I am always burdened by how I define who am I by the roles I play in life. I could never describe who I truly am without lapsing in to how I behave as a mom, as a career woman, as a daughter, etc. What about the things I like? Who am I apart from everyone else? Do I have interests outside of these responsibilities? Do I have concerns that only involve me and no one else?
I understand that I do well in the different roles I play because I’m naturally drawn to them. I love being a mom because I like to watch people grow and because I’m totally devoted to these lovely people. It’s the same reason why I like my job – I get to take care of young people and help them grow in their careers. But sometime I feel that I’m afraid to let go of these things to really experience other parts of my life.
Good relationships and independence are suppose to bring us security; they’re suppose to liberate us. Having secure relationships and a healthy career should remove fear or at least makes us feel that there’s a safety net. If we make mistakes, people are there to catch us. If we make the wrong investments, we still have a job we can support ourselves with. Right?
There are days that I want to just forget about what people expect of me and what role I play in other people’s lives so I can think about what I expect of myself and who I am to me. I can’t figure out what I want or need for myself because I don’t know who I am. Without the roles I play, what would be left? What would be required to sustain a happy, normal, healthy life when my kids have grown and left, when I no longer have my job, and when my parents have died?

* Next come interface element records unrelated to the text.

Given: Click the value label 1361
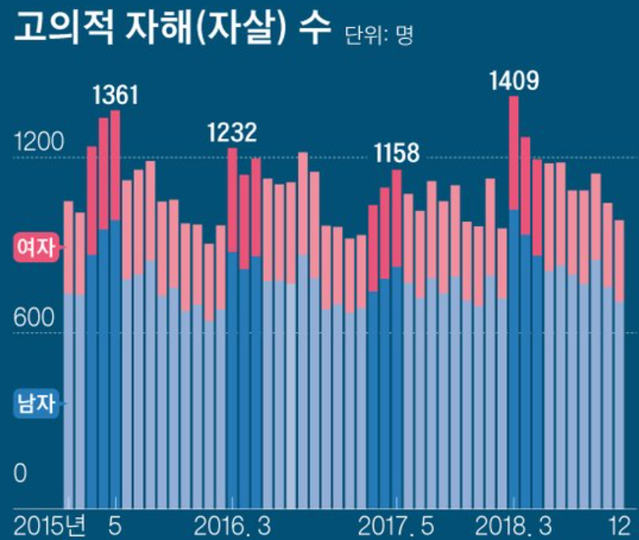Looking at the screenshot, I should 115,96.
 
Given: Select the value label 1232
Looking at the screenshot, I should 232,133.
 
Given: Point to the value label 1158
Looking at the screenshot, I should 396,153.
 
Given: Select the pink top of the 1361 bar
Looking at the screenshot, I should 115,164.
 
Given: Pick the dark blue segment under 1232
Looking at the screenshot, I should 232,380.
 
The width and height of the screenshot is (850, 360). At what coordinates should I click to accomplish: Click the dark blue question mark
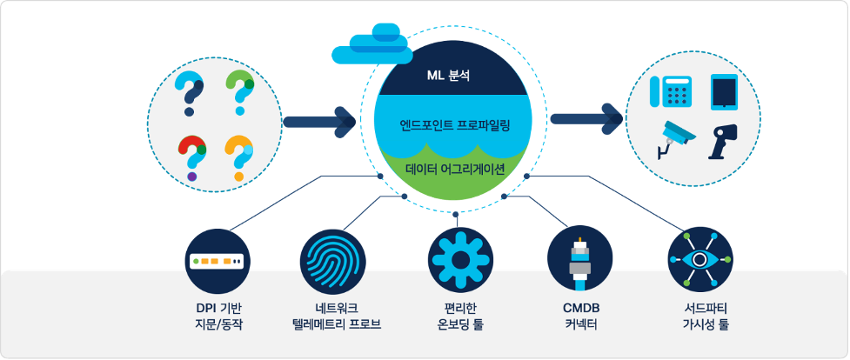190,93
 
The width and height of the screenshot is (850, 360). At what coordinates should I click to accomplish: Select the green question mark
239,90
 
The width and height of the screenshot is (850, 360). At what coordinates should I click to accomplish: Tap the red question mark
191,155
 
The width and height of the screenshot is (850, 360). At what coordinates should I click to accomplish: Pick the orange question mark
238,155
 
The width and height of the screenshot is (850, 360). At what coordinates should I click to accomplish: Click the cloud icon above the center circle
373,44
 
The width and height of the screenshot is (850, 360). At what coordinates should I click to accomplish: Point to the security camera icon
674,137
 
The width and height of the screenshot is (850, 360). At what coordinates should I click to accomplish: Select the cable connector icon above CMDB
579,260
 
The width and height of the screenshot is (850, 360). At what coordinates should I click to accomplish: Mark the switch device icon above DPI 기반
218,261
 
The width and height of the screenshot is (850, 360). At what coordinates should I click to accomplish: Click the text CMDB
581,309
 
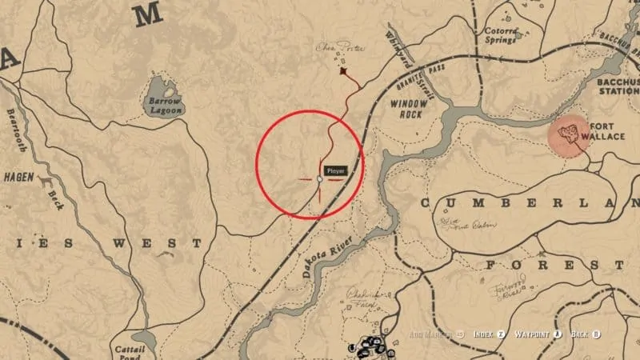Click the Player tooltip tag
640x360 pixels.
coord(335,170)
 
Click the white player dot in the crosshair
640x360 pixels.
coord(319,179)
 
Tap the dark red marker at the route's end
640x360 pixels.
coord(344,72)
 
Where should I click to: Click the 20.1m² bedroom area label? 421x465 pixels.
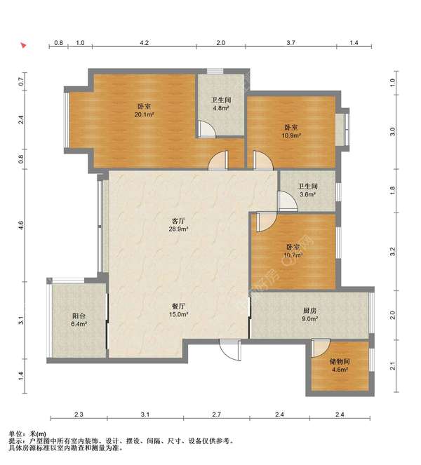144,110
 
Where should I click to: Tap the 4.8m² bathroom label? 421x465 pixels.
221,104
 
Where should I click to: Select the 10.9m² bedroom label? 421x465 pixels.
291,131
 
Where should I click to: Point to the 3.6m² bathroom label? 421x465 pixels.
307,190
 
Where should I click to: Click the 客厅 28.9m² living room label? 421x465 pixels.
179,225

Until I figure out these things, I’m not sure I can start another relationship. Or maybe I need to learn how to just let things go and experience the messiness of it all. But I’m always concerned with how that will upset the perfectly balanced platter I have on my head that holds all the exquistely arranged roles I play in my life. Maybe I need to rearrange things and not put the tray on my head but have it under my feet where it can catch stuff that may fall. How’s that for a start?